The Flipside of Economic Growth: The Aral Sea Case

Throughout Asia, rapid economic and population growth led to some serious environmental repercussions of deforestation, over-fishing, air pollution, overpopulation, and limited safe water supplies. Economic policies encouraged growth in some sectors, while giving little regard to sustainability of the exploited resources. The social costs in terms of health and economic efficiency are immediate, while the long-term costs of environmental rehabilitation are overwhelming.

In the following overview I would like to discuss one such example, the Aral Sea. The Aral Sea is a lying between Kazakhstan and Uzbekistan. Less than four decades ago, world’s fourths largest lake, nowadays a desert. This environmental disaster is considered to be the most dramatic example of a natural area destroyed by human activities.


In the 1960s, the former Soviet Union began implementing a series of irrigation projects to support the cultivation of cotton, viewed as “white gold”, and chosen for its ability to generate foreign exchange.

The two primary sources of fresh water for the Aral Sea, the Syr Darya and the Amu Darya rivers were diverted, and for some years there was no flow into the northern portion of the Aral Sea. As the lake began shrinking in surface area and volume, shorelines receded, the salinity of the water increased, salt-sensitive fish populations declined, and the delta areas of the Syr Darya and Amu Darya, once home to diverse flora and fauna, experienced rapid decline and destruction.

In addition to the loss of valuable fisheries, naval navigation, and fresh water, it has led to the changing of climate in the region, irrigated soils becoming deserts, deterioration of underground and surface water quality, reducing of available water for domestic and agricultural needs.

* * * * * * *

WORK ITEM A: Repeat everything in the Aral Sea text from "In the 1960s, the" down to "decline and destruction.".
WORK ITEM B: According to the Aral Sea text, which two rivers were the primary sources of fresh water for the sea?
You won't need the lines after this text.

* * * * * * *

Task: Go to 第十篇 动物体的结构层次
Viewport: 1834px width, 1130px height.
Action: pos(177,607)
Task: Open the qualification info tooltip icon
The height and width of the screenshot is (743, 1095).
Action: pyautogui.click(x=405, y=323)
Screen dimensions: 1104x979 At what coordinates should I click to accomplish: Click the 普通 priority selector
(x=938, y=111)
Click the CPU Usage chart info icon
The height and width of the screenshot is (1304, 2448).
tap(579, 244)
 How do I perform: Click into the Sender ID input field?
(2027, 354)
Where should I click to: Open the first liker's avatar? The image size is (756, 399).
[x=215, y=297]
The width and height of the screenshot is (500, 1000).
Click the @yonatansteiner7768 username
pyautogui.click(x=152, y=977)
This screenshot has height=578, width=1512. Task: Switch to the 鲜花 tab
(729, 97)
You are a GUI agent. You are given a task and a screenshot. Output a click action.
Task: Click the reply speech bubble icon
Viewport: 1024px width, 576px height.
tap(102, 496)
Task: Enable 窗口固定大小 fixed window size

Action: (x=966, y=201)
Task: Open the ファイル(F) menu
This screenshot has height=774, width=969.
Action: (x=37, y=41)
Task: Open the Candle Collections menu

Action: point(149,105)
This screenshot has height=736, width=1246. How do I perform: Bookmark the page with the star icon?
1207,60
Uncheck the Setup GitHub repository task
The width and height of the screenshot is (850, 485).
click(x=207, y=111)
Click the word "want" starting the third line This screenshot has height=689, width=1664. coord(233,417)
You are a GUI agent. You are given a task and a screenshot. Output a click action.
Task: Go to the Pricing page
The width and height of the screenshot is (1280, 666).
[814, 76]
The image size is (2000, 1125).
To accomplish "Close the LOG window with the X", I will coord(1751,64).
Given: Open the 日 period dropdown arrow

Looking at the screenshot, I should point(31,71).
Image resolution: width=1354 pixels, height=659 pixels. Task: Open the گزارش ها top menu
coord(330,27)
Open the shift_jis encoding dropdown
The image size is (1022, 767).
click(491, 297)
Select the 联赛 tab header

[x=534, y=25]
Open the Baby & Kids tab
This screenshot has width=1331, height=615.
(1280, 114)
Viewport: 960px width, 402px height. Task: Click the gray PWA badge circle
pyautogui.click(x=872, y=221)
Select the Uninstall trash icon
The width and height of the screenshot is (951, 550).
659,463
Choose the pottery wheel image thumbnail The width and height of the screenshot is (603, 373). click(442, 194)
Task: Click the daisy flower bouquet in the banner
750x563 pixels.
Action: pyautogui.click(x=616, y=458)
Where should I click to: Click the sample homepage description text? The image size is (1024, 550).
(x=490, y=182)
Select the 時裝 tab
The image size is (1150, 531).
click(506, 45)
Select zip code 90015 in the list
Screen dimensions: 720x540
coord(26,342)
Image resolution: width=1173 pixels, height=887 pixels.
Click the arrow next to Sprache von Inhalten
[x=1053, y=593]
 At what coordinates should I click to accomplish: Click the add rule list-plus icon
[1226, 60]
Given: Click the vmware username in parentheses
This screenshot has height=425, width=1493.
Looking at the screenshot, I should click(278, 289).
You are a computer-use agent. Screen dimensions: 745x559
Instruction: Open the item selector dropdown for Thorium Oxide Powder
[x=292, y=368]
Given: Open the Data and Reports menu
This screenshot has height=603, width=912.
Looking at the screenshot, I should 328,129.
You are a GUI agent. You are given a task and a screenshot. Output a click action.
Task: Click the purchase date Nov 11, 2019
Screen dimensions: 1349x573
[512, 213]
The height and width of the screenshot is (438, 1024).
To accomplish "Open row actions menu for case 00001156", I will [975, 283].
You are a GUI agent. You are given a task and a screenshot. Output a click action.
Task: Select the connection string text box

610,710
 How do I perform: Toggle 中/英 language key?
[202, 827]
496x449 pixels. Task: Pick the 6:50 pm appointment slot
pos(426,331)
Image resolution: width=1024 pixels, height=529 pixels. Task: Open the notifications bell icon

* * * * * * *

OUTPUT A:
In the 1960s, the former Soviet Union began implementing a series of irrigation projects to support the cultivation of cotton, viewed as “white gold”, and chosen for its ability to generate foreign exchange.

The two primary sources of fresh water for the Aral Sea, the Syr Darya and the Amu Darya rivers were diverted, and for some years there was no flow into the northern portion of the Aral Sea. As the lake began shrinking in surface area and volume, shorelines receded, the salinity of the water increased, salt-sensitive fish populations declined, and the delta areas of the Syr Darya and Amu Darya, once home to diverse flora and fauna, experienced rapid decline and destruction.

OUTPUT B: The Syr Darya and the Amu Darya.